Zambia Mission Underway

Zambia Mission Underway

Greetings friends and family! Muli Bwanji  (How are you?)

We finally arrived in Zambia one day late and with only one lost suitcase – now found!!  We were gifted the time in Dubai to experience this international culture.

Now, securely in Zambia, our mission is fully underway. Yesterday, after a high-paced drive on the “wrong side” of a very narrow road we arrived at King David School in Chawama. We met and observed the teachers and students of 1st, 3rd, and 7th grade classes. These students and teachers were “on holiday” and came back to school just for us! We felt their commitment to education in their sacrifice of time. Our discussion with the teachers helped guide our planning for the conference on Wednesday and Thursday where 39 teachers from 10 schools will be attending.

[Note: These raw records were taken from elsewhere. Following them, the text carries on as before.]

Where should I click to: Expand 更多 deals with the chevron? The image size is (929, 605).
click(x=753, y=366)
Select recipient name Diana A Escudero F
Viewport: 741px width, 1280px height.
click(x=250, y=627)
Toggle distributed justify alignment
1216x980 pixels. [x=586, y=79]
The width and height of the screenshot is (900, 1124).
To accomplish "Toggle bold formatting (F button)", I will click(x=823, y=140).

King David School also shares a compound with the church and minister’s home.  We visited with Reverend Daniel, pastor of the local church and Reverend Kondwani, pastor of a church in the Copper Belt region of Zambia.  Reverend Kondwani was the first woman pastor in Zambia. We heard about their churches and what pastoring across a large geographical region entailed such as bike rides through the mud and rain with a suitcase tied to the back.  Finally, we learned about how HIV/AIDS has impacted their families and the country – creating single and double orphan children.  The good news is that HIV/AIDS deaths are decreasing. Praise God for people and resources who have helped.

While we were at King David School, Bob visited a school in the Mtendere compound to observe a large group of pupils who completed the Strengthening Children resilience curriculum he wrote. These children also came to school during their holiday to demonstrate what they learned and to receive their certificates of completion from “Dr. Bob.” This class of 40 children he is the latest group of over 200 pupils in the school to complete the program. They excitedly shared how they have overcome many hardships in their young lives.

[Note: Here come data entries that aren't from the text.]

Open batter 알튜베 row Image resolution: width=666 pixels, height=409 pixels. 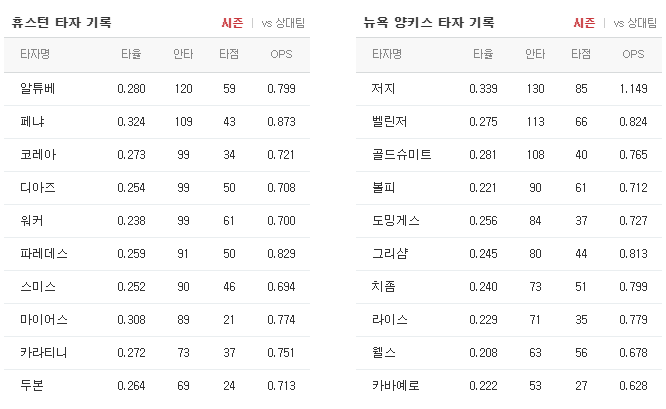pyautogui.click(x=157, y=89)
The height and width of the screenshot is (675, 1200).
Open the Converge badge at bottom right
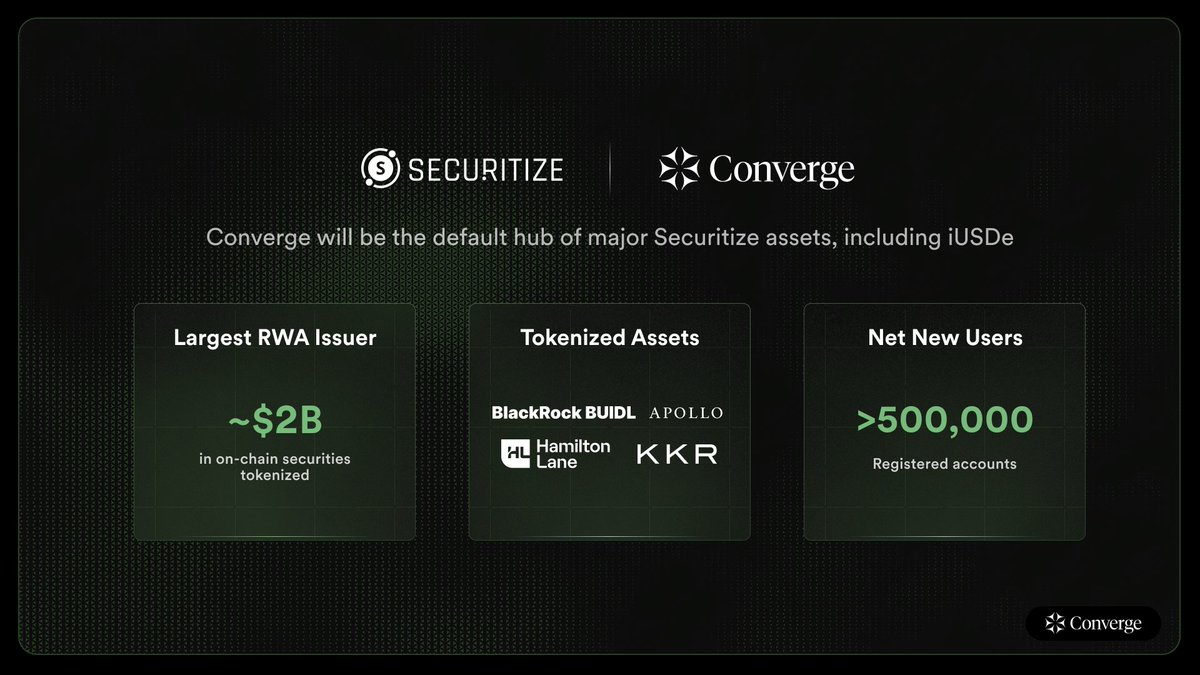[1093, 623]
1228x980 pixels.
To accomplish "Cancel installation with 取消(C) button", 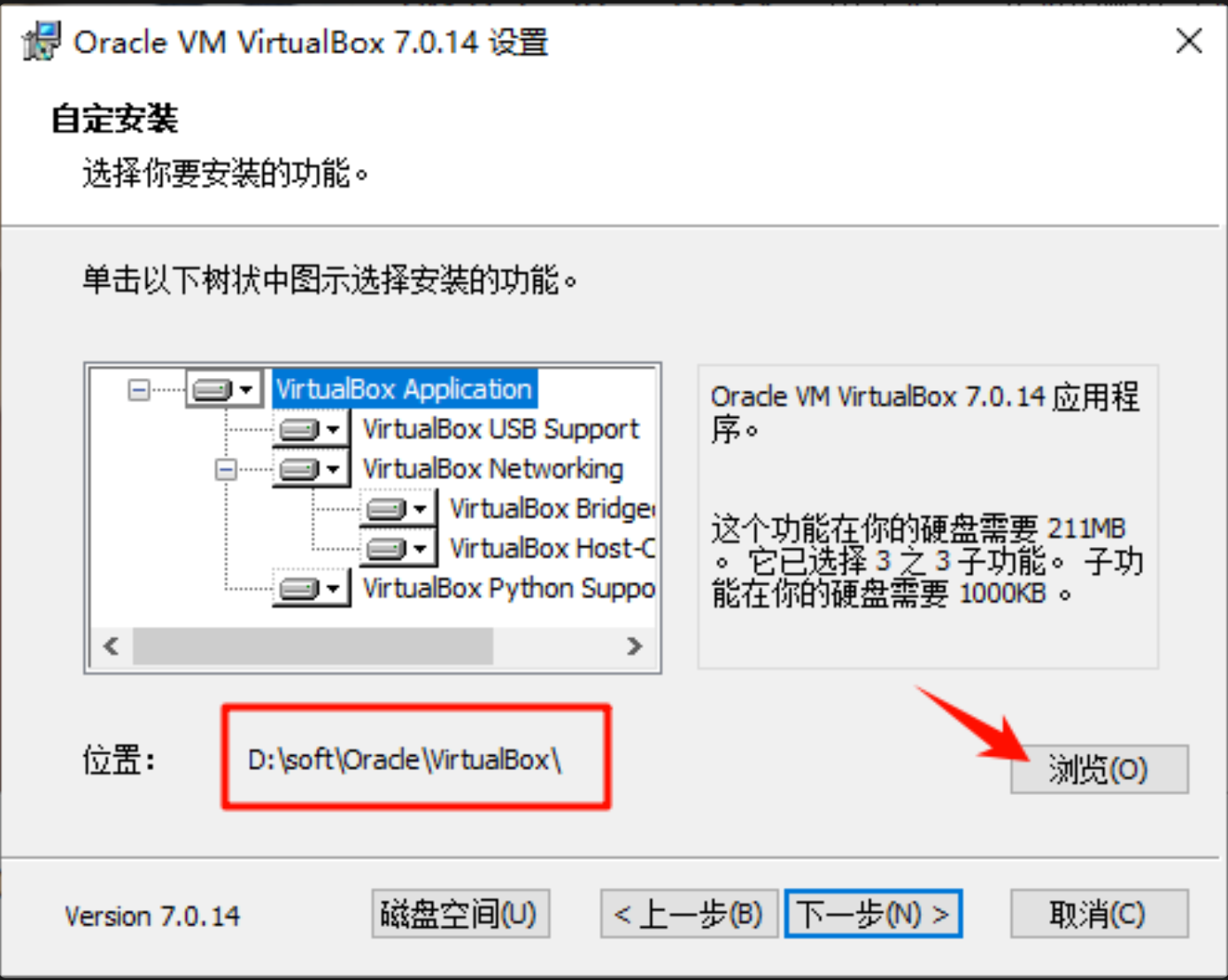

Last night, we had dinner with two seminary students from Justo Mwale Theological University College, who have been pastors prior to their work on their Theology degrees.  They are responsible for multiple prayer houses that are all a part of their “Church.”  Reverend Joseph noted it can take six months to visit everyone within their church community.  Cultural differences were also discussed comparing the collectivism predominant in Zambia and individualism predominant in the USA.

A challenging question Reverend Andrew asked us in regard to individualism was how we preach and live 1 John 3: 15-18. We shared how we have to be intentionally different than the main culture and live out what Christ has called us to do: be disciple-makers.